Without the fusion described above, the first kernel would compute the full dense matrix times matrix multiplication prior to doing the element-wise sampling. This would have a completely wrong asymptotic complexity. By fusing the ops, we again see that we only need to compute dot products that are not nullified.

5 Likes

Revision D124502 makes some improvements to our internal COO format, which is central to reading in sparse tensors as well as converting between sparse or dense tensors. In particular, I reduced the memory footprint of each element and reduced the (re)allocation overhead using a shared index pool that can be reserved in advance (but even when the size is not known in advance, reallocating the pool is better than allocating many small vectors).

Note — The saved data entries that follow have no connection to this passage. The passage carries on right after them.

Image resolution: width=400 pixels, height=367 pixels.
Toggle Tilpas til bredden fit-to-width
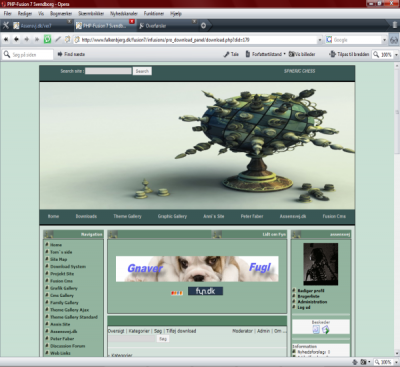(x=349, y=54)
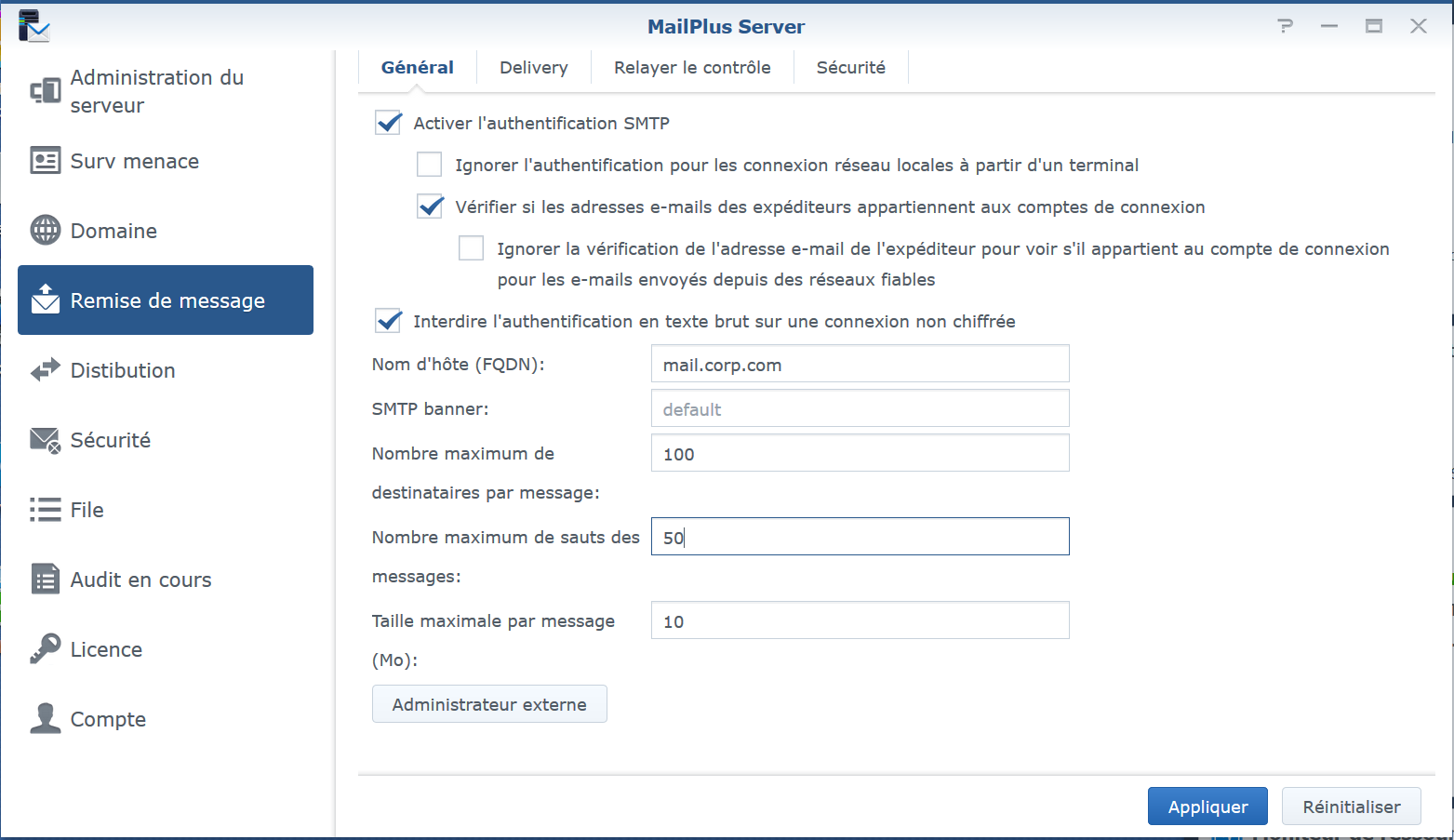The image size is (1454, 840).
Task: Click the Sécurité envelope icon in sidebar
Action: click(x=45, y=440)
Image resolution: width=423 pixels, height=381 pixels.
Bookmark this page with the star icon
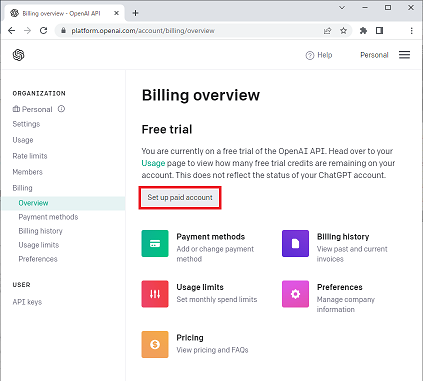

The results are very pleasant, for example, reading in sparse matrix SK-2005, with dimensions 50,636,154 x 50,636,154 and 1,949,412,601 nonzero elements improves as follows (time in ms), organized by reading, sorting and packing, or about 3.5x faster overall.

SK-2005   before         after        speedup
---------------------------------------------
read       305,086.65    180,318.12    1.69x
sort     2,836,096.23    510,492.87    5.56x
pack       364,485.67    312,009.96    1.17x
  ---------------------------------------------
TOTAL    3,505,668.56  1,002,820.95    3.50x
2 Likes

Thanks to the excellent contributions of @jim22k, the MLIR sparse compiler now provides support for arbitrary “semi-ring” operations. For example, suppose you want to implement a “sign x” operator, that has no direct equivalent in an MLIR op (yielding +1 for x>0, -1 for x<0, including for +/-Inf, but with the special cases of +/-NaN and +/-0.0 staying the same).

Something like that can be expressed as

              %z = arith.constant 0.0 : f64
              %1 = arith.cmpf one, %s, %z : f64
              %2 = arith.uitofp %1 : i1 to f64
              %3 = math.copysign %2, %s : f64
              %4 = arith.cmpf uno, %s, %s : f64
              %sign = arith.select %4, %s, %3 : f64

but the sparse compiler would originally “choke” on such a block of code (since most rules deal with the standard semi-ring operations around + and *). However, @jim22 came to the rescue and added a construct for general unary and binary operations where the programmer can define what actions to take in the absence or presence of “stored elements” (typically the nonzeros).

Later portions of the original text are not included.